Pero Madame Keller acababa de llegar hasta nosotros, y vio lo que hubiéramos querido ocultarla: el cuerpo de un soldado prusiano; de un feldwedel[4], del regimiento de Lieb, tendido sobre el suelo en medio de una treintena de sus camaradas. ¡Así, no hacía veinticuatro, este regimiento había pasado por aquel sitio, y en aquellos momentos recorría el país alrededor de nosotros!

Nunca el peligro había sido tan grande para Jean Keller. Si tenía la desgracia de ser preso, su identidad sería inmediatamente comprobada y su ejecución no se haría esperar. ¡Vamos! Era preciso escapar cuanto antes, lo más de prisa posible, de aquel territorio tan peligroso para él. Era preciso internarse en lo más espeso de la selva de Argonne, en la cual no podría penetrar una columna en marcha. Aunque nos viésemos obligados a ocultarnos durante varios días, no había duda posible. Aquella era nuestra última probabilidad de salvación, y la pusimos en planta.

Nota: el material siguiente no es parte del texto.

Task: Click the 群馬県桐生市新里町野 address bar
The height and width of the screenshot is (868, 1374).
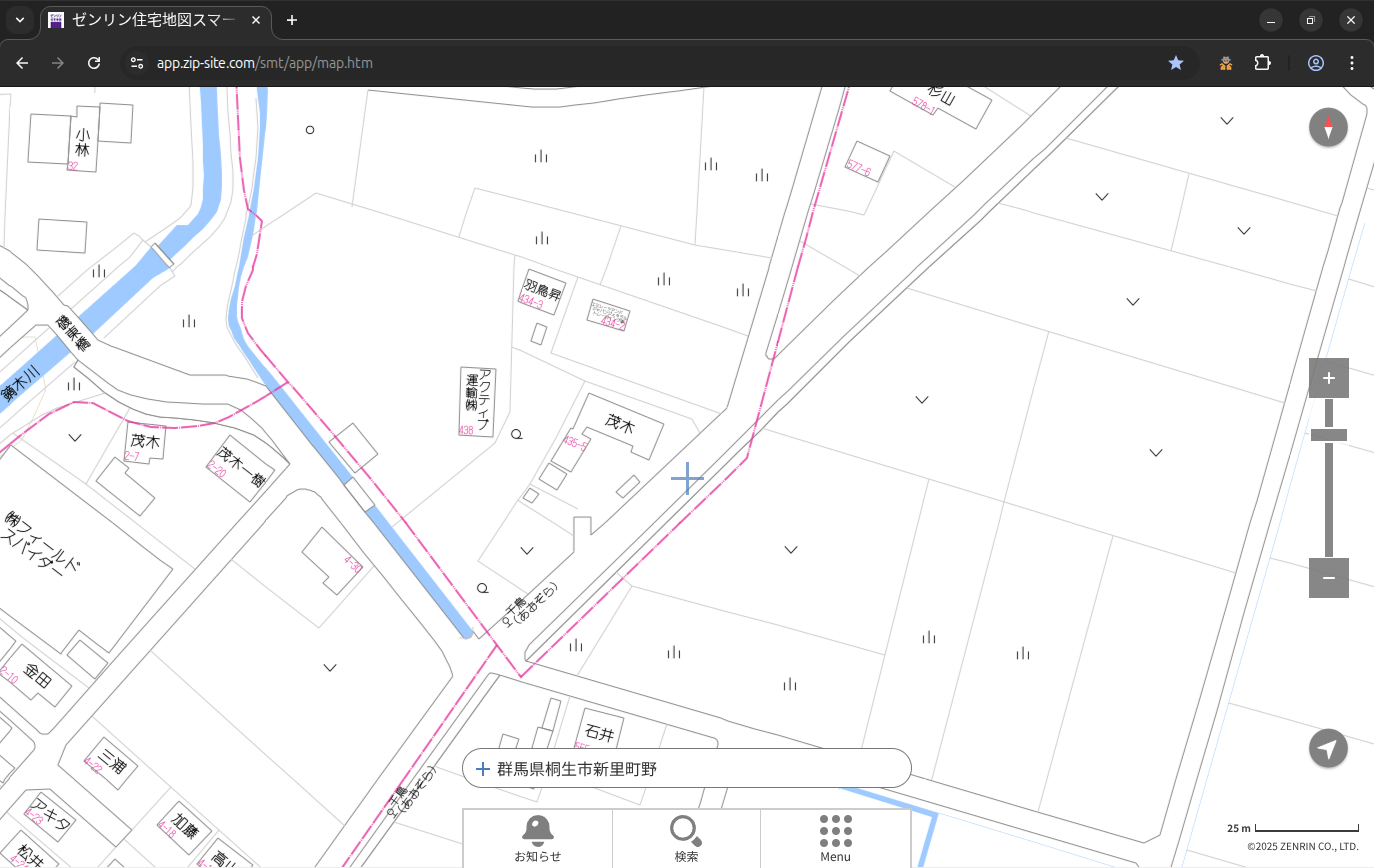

Se caminó durante todo el resto del día; anduvimos toda la noche; caminamos…, ¡no!, nos arrastramos durante el día siguiente; y el 13, hacia el anochecer, llegamos a los límites de aquel célebre bosque del Argonne, donde Dumouriez había dicho: «¡Estas son las Termópilas de Francia, pero yo seré más feliz que Leónidas!».

Dumouriez debía serlo, en efecto. Allí fue, y con aquel motivo, donde millares de ignorantes como yo supieron lo que era Leónidas y las Termópilas.